Microbiota endometriale e recettività: l’impatto dei test EMMA & ALICE sui fallimenti d’impianto
Dott. Gabriele Mariani
Ginecologo Autore AutorevoleOperante presso: Centro Medicina Riproduttiva, Milano
Per decenni si è ritenuto che la cavità uterina fosse un ambiente del tutto sterile. Recenti scoperte di sequenziamento genomico del DNA batterico hanno invece dimostrato l'esistenza di un vero e proprio microbiota endometriale, il cui equilibrio gioca un ruolo decisivo nella finestra di impianto dell'embrione.
Un endometrio sano è dominato da batteri del genere Lactobacillus (oltre il 90%). Quando la percentuale di lattobacilli si riduce a favore di batteri patogeni (disbiosi) o quando è presente un'endometrite cronica silente, i tassi di impianto crollano ed aumenta il rischio di aborto precoce.

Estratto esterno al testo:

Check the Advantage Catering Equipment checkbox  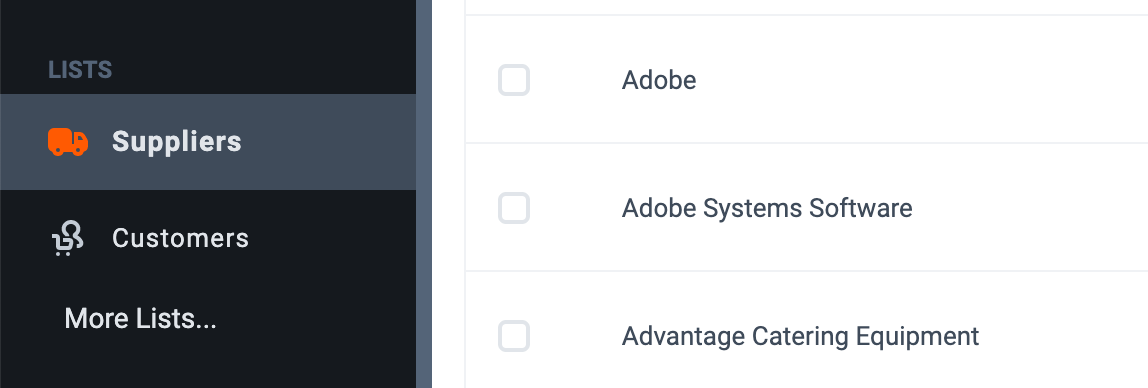[x=514, y=336]
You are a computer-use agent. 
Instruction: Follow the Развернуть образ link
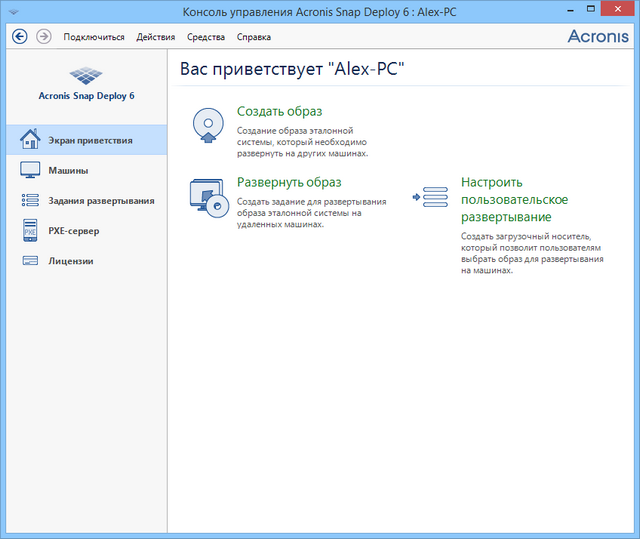click(x=289, y=182)
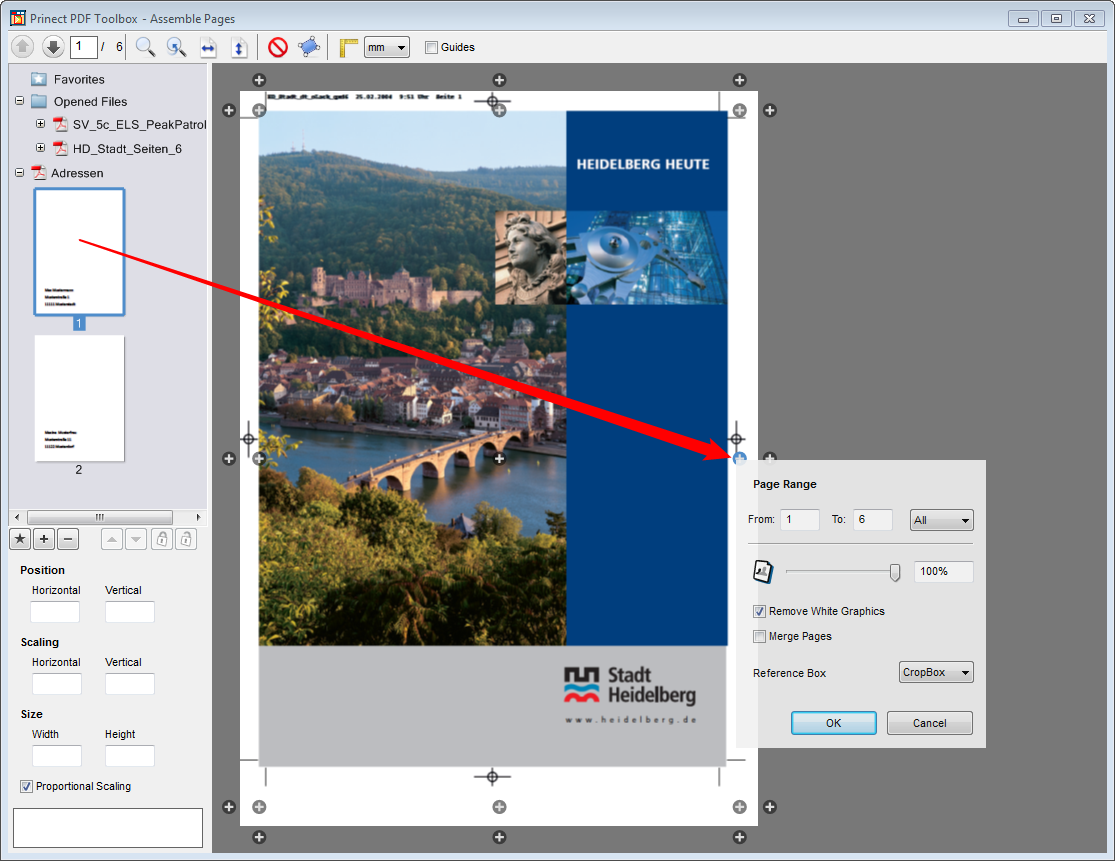The width and height of the screenshot is (1115, 861).
Task: Click the fit-to-height vertical arrow icon
Action: [239, 47]
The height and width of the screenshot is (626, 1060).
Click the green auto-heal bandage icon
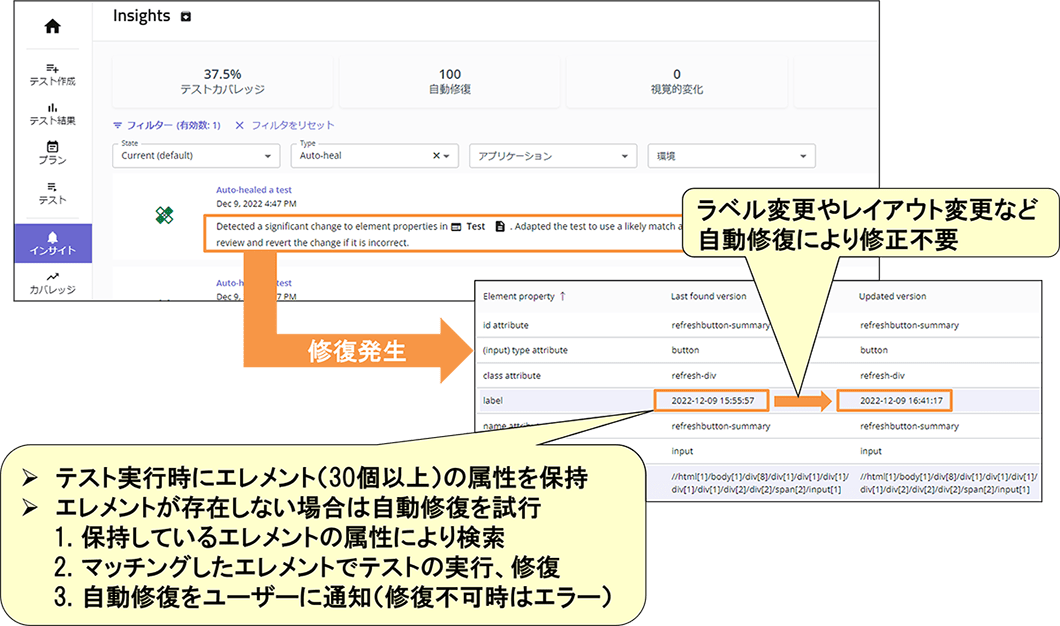165,215
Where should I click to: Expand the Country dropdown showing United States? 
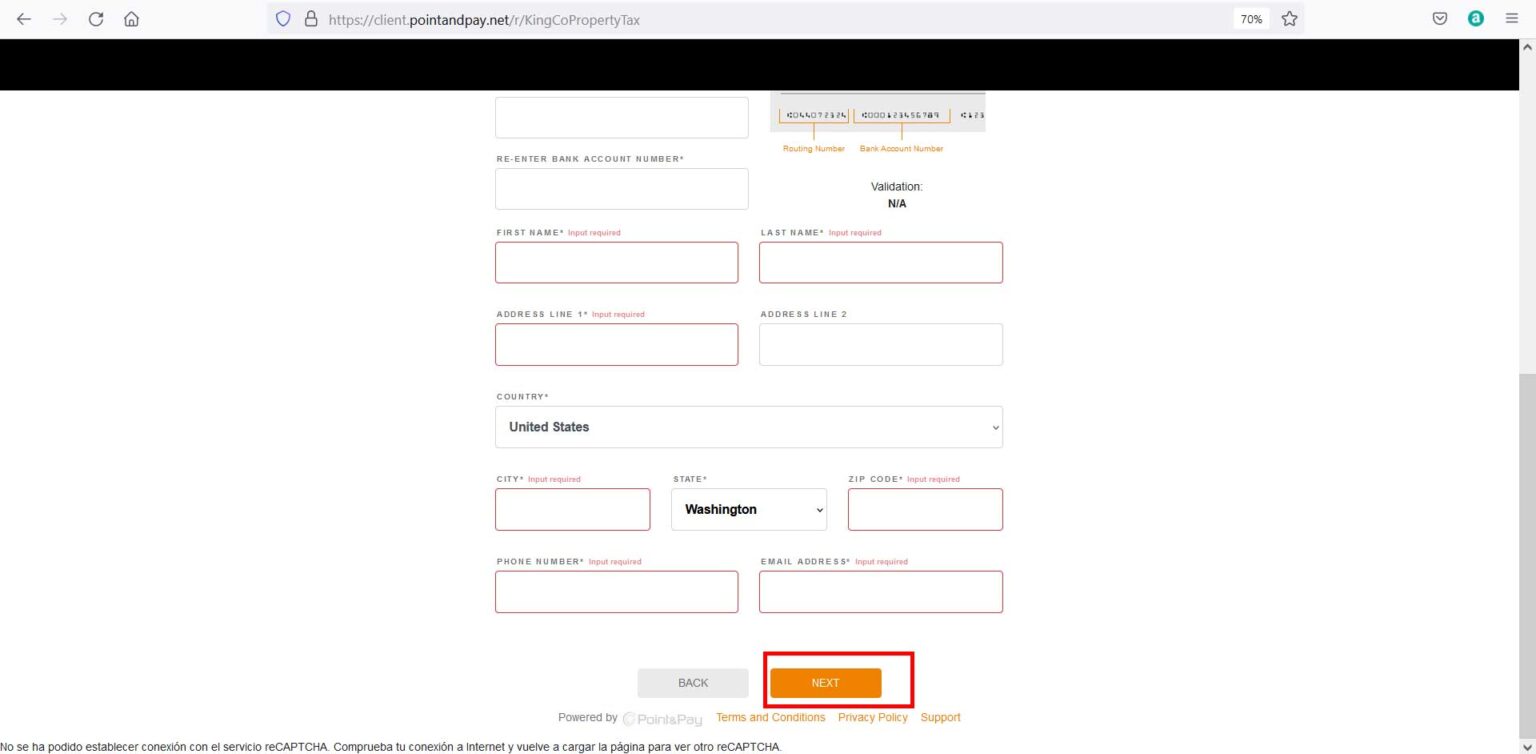point(748,427)
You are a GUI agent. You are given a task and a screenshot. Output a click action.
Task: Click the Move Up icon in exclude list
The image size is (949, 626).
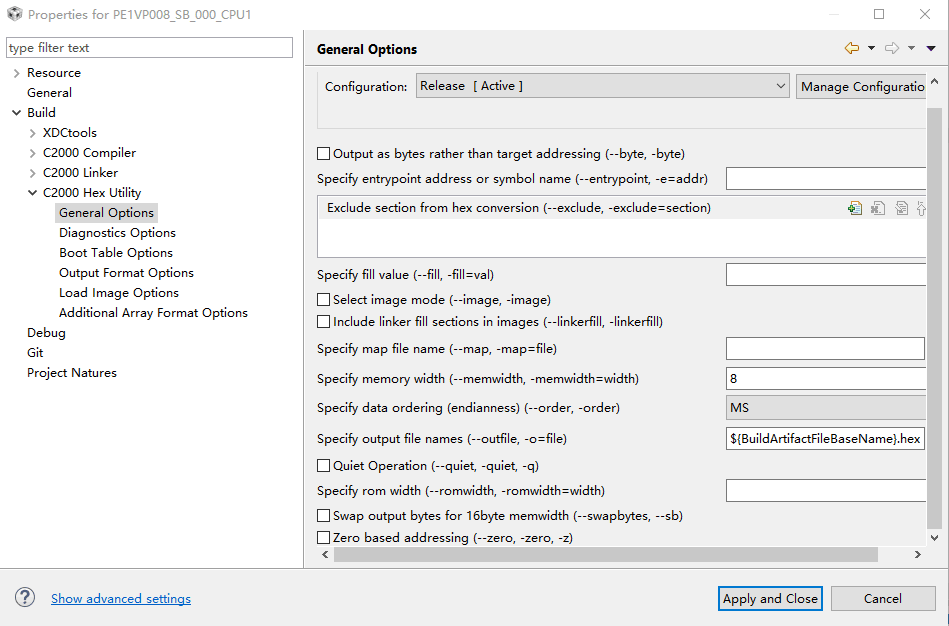click(x=920, y=208)
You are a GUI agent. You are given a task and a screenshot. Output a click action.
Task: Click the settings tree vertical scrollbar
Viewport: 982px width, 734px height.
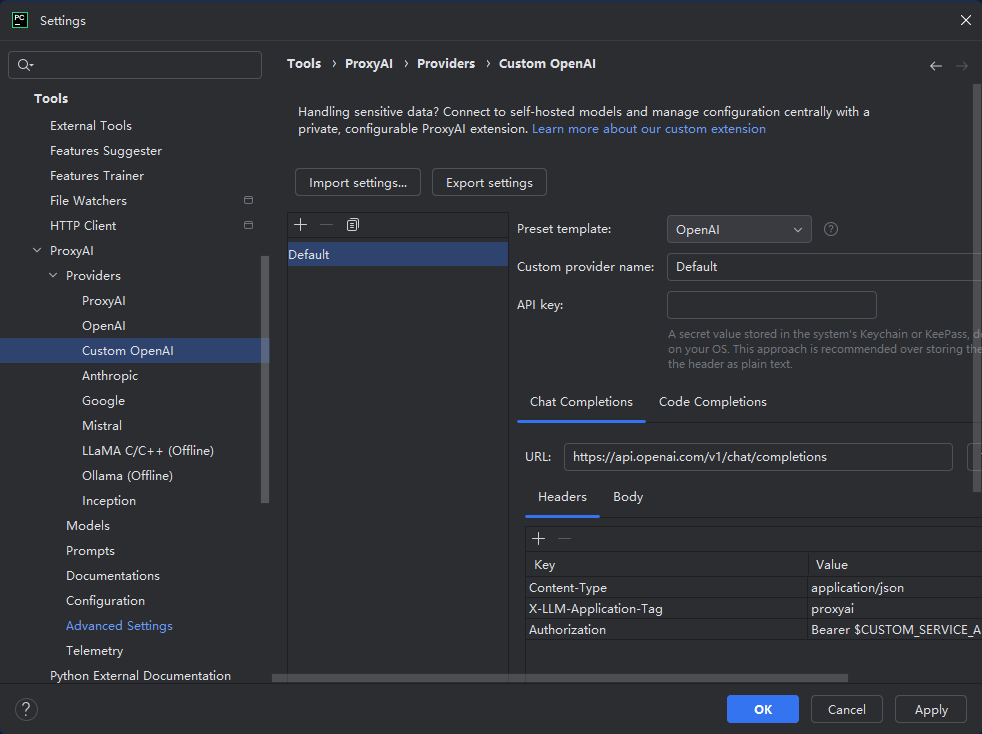[x=265, y=380]
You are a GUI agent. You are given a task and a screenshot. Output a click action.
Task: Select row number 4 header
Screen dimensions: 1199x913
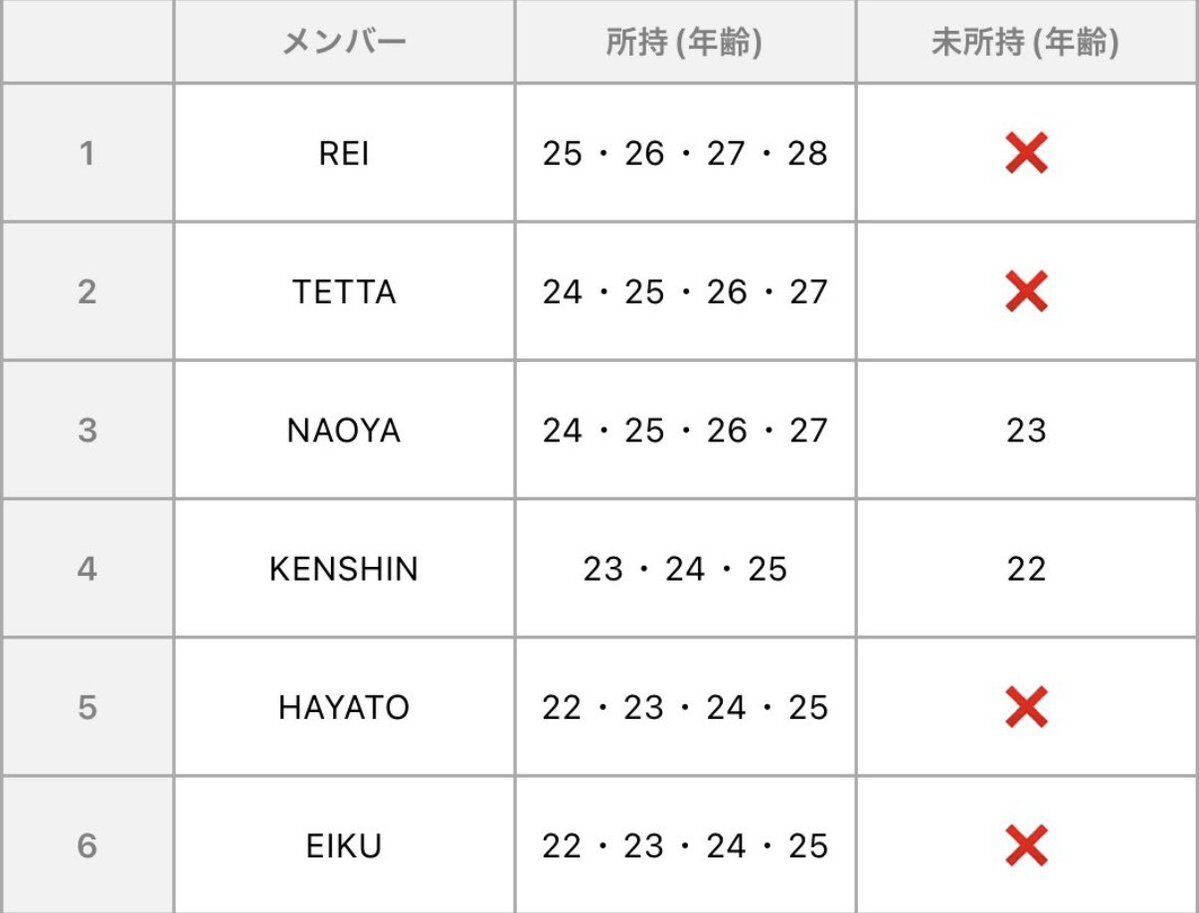[x=87, y=569]
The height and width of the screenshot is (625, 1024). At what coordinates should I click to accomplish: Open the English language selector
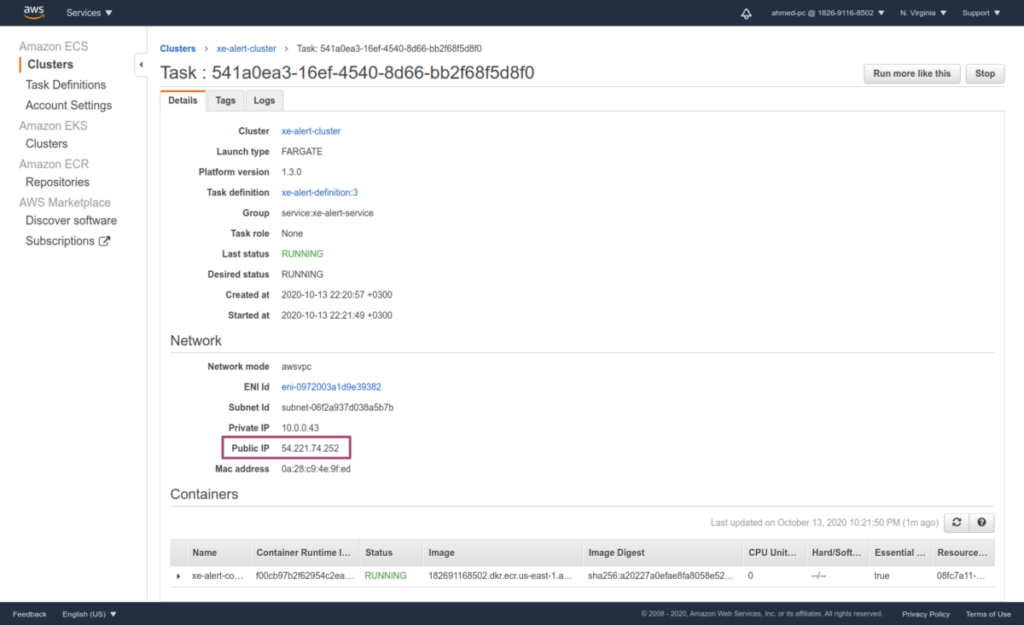(85, 613)
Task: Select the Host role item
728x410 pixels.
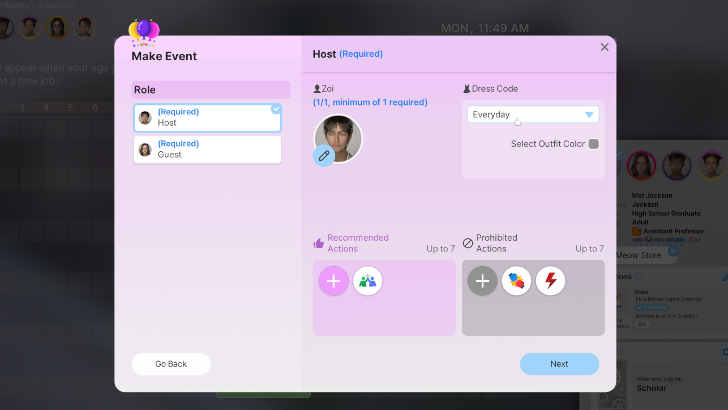Action: pyautogui.click(x=207, y=118)
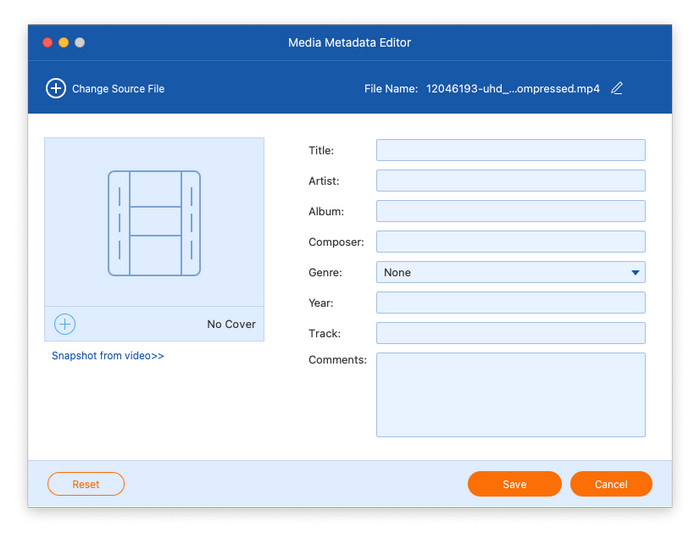This screenshot has width=700, height=539.
Task: Open the Genre dropdown arrow
Action: tap(635, 272)
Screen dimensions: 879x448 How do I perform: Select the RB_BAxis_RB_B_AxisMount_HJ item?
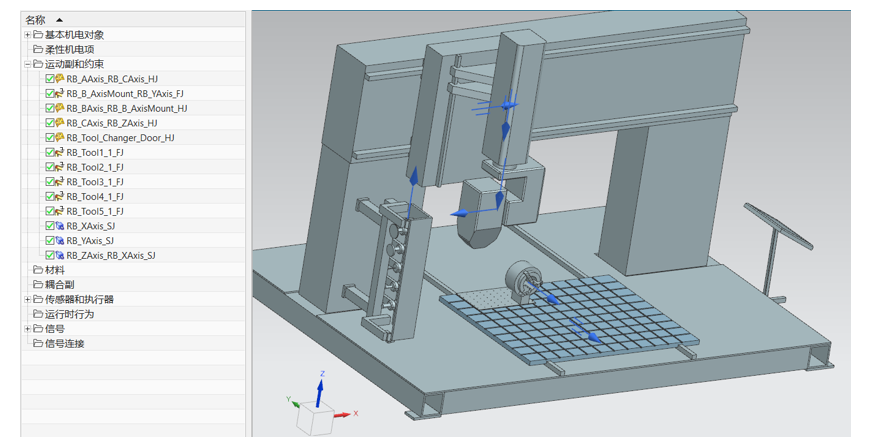[126, 109]
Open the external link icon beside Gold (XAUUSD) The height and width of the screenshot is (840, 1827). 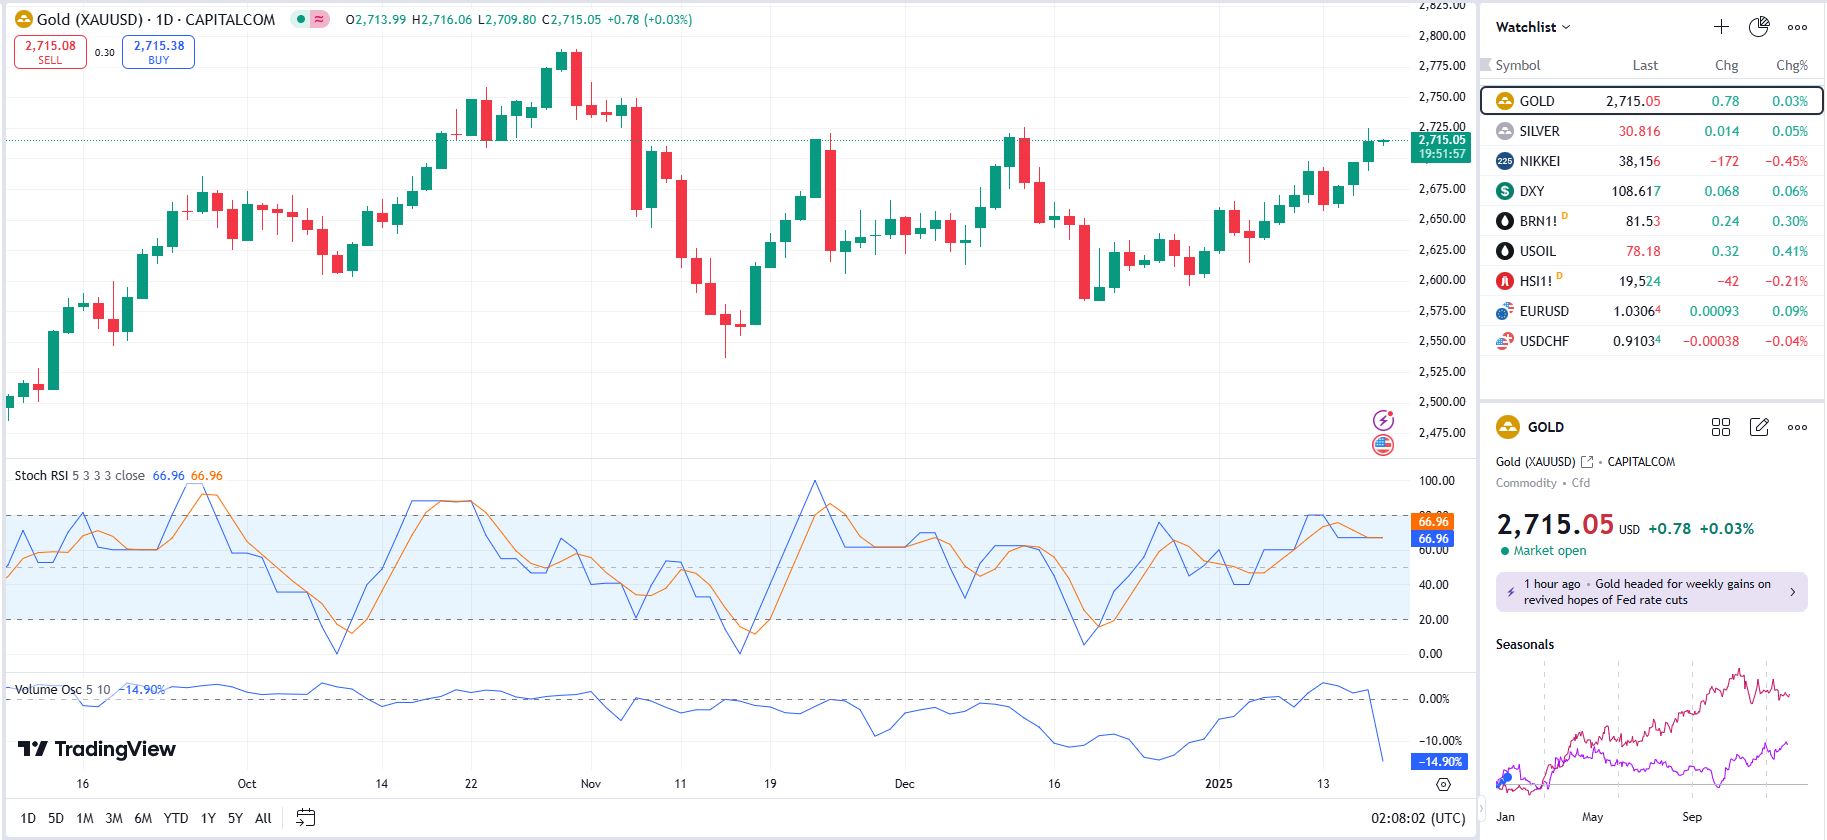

Grazie ai test molecolari di seconda generazione come ALICE (per la ricerca dei batteri responsabili di endometrite) ed EMMA (per la mappa completa dei lattobacilli), è possibile effettuare una biopsia rapida in studio e somministrare antibioticoterapia o integrazione probiotica mirata prima del transfer, ripristinando le condizioni ottimali.